Let's define, for $n,k,P\in\Bbb N$ $$ J_{k,n}(P):=\int_0^1\cdots\int_0^1\left|\sum_{x=1}^Pe(\alpha_1x+\alpha_2x^2+\cdots+\alpha_nx^n)\right|^{2k}\,d\alpha_1d\alpha_2\cdots d\alpha_n\;\;, $$ where $e(x):=e^{2\pi ix}$.
Observing now that $|z|^2=z\bar z$ and that $\int_0^1e(kx)\,dx$ equals $1$ if $k=0$ and vanishes for any other integer value of $k$, how can I show that $J_{n,k}(P)$ expresses all the integer solutions of the system $$ x_1+x_2+\cdots+x_k-x_{k+1}-x_{k+2}-\cdots-x_{2k}=0\\ x_1^2+x_2^2+\cdots+x_k^2-x_{k+1}^2-x_{k+2}^2-\cdots-x_{2k}^2=0\\ \vdots\\ x_1^n+x_2^n+\cdots+x_k^n-x_{k+1}^n-x_{k+2}^n-\cdots-x_{2k}^n=0\\ $$ where $1\le x_1,x_2,\dots,x_{2k}\le P$ ?
I'm trying to rewrite $J_{k,n}(P)$ in different ways, but I think it's something that should be seen quite quickly, not writing down all the details... but I can't see how.
Can someone helps me?
These kind of subjects are the starting point of the Vinogradov-Korobov method in the theory of the Riemann Zeta Function (I'm reading 6th chapter of Ivic Book).

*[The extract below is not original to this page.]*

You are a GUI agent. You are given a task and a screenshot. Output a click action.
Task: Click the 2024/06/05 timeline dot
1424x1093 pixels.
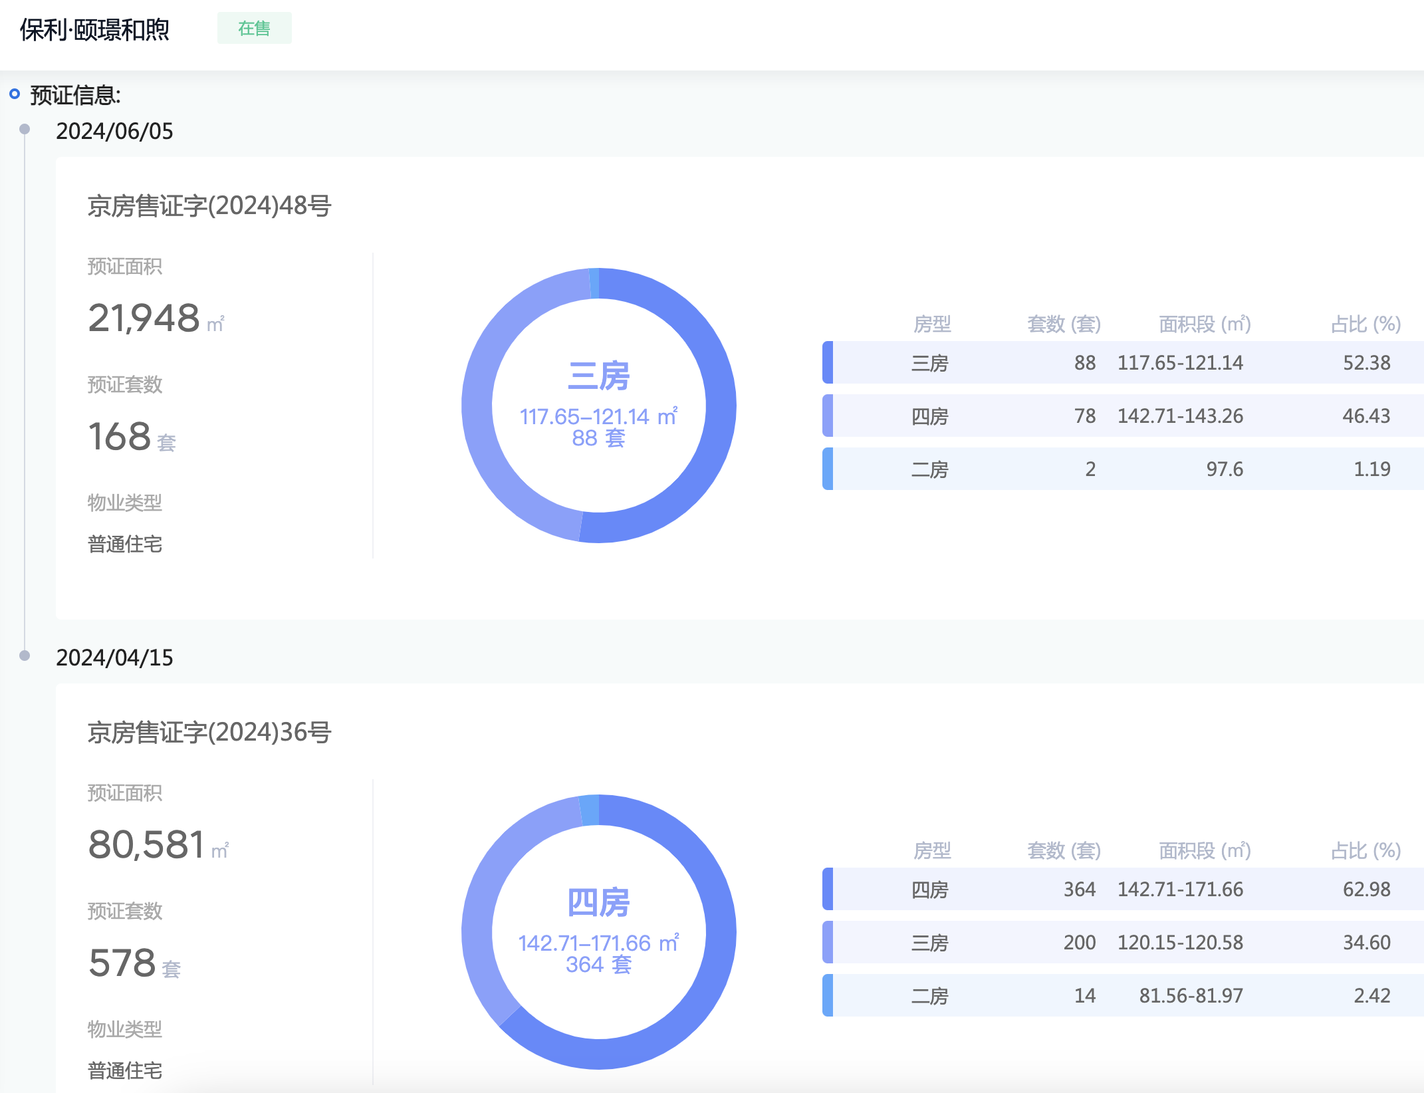[x=25, y=129]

The idea is to expand out the integrand; we write it as \[\prod_{j = 1}^{k} \left(\sum_{x_j = 1}^{P} e\left(\alpha_1 x_j + \cdots + \alpha_n x_j^n\right)\right) \times \prod_{j = k + 1}^{2k} \left(\sum_{x_j = 1}^{P} e\left(-\alpha_1 x_j - \cdots - \alpha_n x_j^n\right)\right).\] We then expand everything and group like terms, obtaining \[\sum_{x_1 = 1}^{P} \cdots \sum_{x_{2k} = 1}^{P} \prod_{\ell = 1}^{n} e\left(\alpha_{\ell} \left(x_1^{\ell} + \cdots + x_k^{\ell} - x_{k + 1}^{\ell} - \cdots - x_{2k}^{\ell}\right)\right).\] We now interchange the order of summation and integration. The key point is that the integral will vanish unless the coefficient of $\alpha_j$ is $0$ for all $j \in \{1,\ldots,n\}$. This happens precisely when $x_1,\ldots,x_{2k}$ are solutions to the system of equations.